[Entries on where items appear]
- - -

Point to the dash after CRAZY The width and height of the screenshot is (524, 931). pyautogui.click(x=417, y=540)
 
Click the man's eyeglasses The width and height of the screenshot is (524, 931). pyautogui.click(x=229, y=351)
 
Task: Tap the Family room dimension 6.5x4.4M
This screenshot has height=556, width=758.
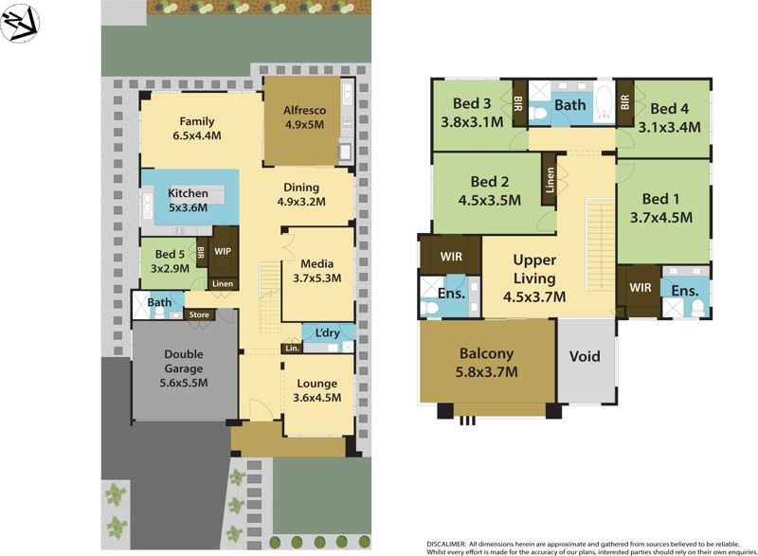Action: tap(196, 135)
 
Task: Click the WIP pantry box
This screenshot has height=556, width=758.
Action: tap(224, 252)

- - -

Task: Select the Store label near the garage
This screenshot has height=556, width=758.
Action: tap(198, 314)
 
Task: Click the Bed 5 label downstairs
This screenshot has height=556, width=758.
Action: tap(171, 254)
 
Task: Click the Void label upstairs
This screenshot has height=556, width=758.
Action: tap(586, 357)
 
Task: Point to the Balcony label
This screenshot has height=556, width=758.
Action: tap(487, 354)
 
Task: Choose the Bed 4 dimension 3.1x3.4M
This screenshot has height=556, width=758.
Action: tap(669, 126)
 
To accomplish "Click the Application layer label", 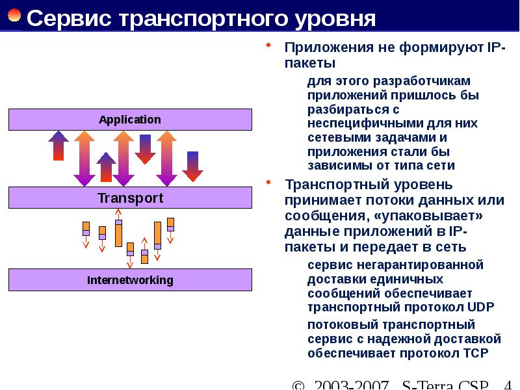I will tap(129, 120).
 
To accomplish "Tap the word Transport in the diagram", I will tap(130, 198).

- - -

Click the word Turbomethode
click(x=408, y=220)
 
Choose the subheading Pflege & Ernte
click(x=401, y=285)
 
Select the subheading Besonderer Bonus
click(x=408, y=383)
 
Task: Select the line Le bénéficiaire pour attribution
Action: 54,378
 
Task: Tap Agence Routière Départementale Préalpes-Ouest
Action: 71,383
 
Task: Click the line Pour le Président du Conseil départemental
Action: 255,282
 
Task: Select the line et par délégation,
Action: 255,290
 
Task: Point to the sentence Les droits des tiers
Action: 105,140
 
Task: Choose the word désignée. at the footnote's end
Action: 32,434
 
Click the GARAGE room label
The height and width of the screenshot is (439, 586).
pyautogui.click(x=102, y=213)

- - -

__WHAT YOU ARE ASKED TO DO__
Copy out the lines from the one containing "Choose the subheading Pflege & Ernte" through the one containing "Action: 71,383", both included, word for word.

__EXPECTED ANSWER__
Choose the subheading Pflege & Ernte
click(x=401, y=285)
 
Select the subheading Besonderer Bonus
click(x=408, y=383)
 
Task: Select the line Le bénéficiaire pour attribution
Action: 54,378
 
Task: Tap Agence Routière Départementale Préalpes-Ouest
Action: 71,383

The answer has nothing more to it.